On the latest team I remember someone who fell a mile short of finishing. She didn't fail. She ran harder than anyone on my teams ever has, and for as long as she could. If anyone failed, it was I for not coaching her quite well enough.

Whitney is a college student, a graduate of my University of Oregon running classes. When word went out that Eugene would have a marathon this spring, she and a dozen other students signed on for the race and with my training group.

Before taking on the teaching of college-age runners, I shared the prejudices that the old have about them: more interested in sitdown entertainment than the gritty realities of long running.

Not true, I quickly learned. Not true with those who volunteer for my classes, anyway. Especially not true for those who don't want to stop when the class offerings run out at 10K training.

These runners run for the same reasons that their elders do. If something inspires them and someone advises them, they keep going.

Like a proud papa (or grandpa), I waited at the recent Eugene Marathon finish line for these runners complete this graduation exercise. My clipboard held a predicted time range for each of our 61 runners, and Whitney was overdue.

Then I was told, "I saw one of your runners on a stretcher at the 25-mile mark." I asked for a description, which didn't match Whitney's.

But the more names I checked off the list, the more likely the fallen runner had to be her. One of her sorority-sister teammates finally confirmed it.

By then she was headed for a hospital emergency room. With her was Tod from our team, an ER doctor from that same hospital. He was off duty that day and had just finished the marathon himself, but he monitored Whitney's treatment for a suspected case of hyponatremia (low sodium).

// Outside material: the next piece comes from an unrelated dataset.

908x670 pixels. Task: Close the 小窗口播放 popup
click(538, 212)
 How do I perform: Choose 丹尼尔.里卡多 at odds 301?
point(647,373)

The best outcome would have been for the IV to act as a miracle drug, and for Whitney to jump off the hospital bed and say, "I'm going back to the course and walk that final mile." Her doctors and parents wouldn't have allowed this, even if she'd felt up to it. Which she didn't.

Whitney was the last individual to appear in photos on the Marathon Team DVD. This was taken at 12 miles, when she still could smile for the camera. The results list carried the note "ran bravely" instead of a time.

My hope was to honor Whitney at our victory party the next Sunday. We would return to the marathon course as a group to run the final mile with her. Where the finish line had been, I would drape a "finisher" medal around her neck and give the same hug that all the others had received there a week earlier.

Whitney didn't know of this plot. But she balked at joining us that day at all, feeling she had nothing to celebrate as the only incomplete marathoner at the party.

Good for her. She wants to finish the right way, the only true way. A young runner who thinks this way will go far, and not just as a runner.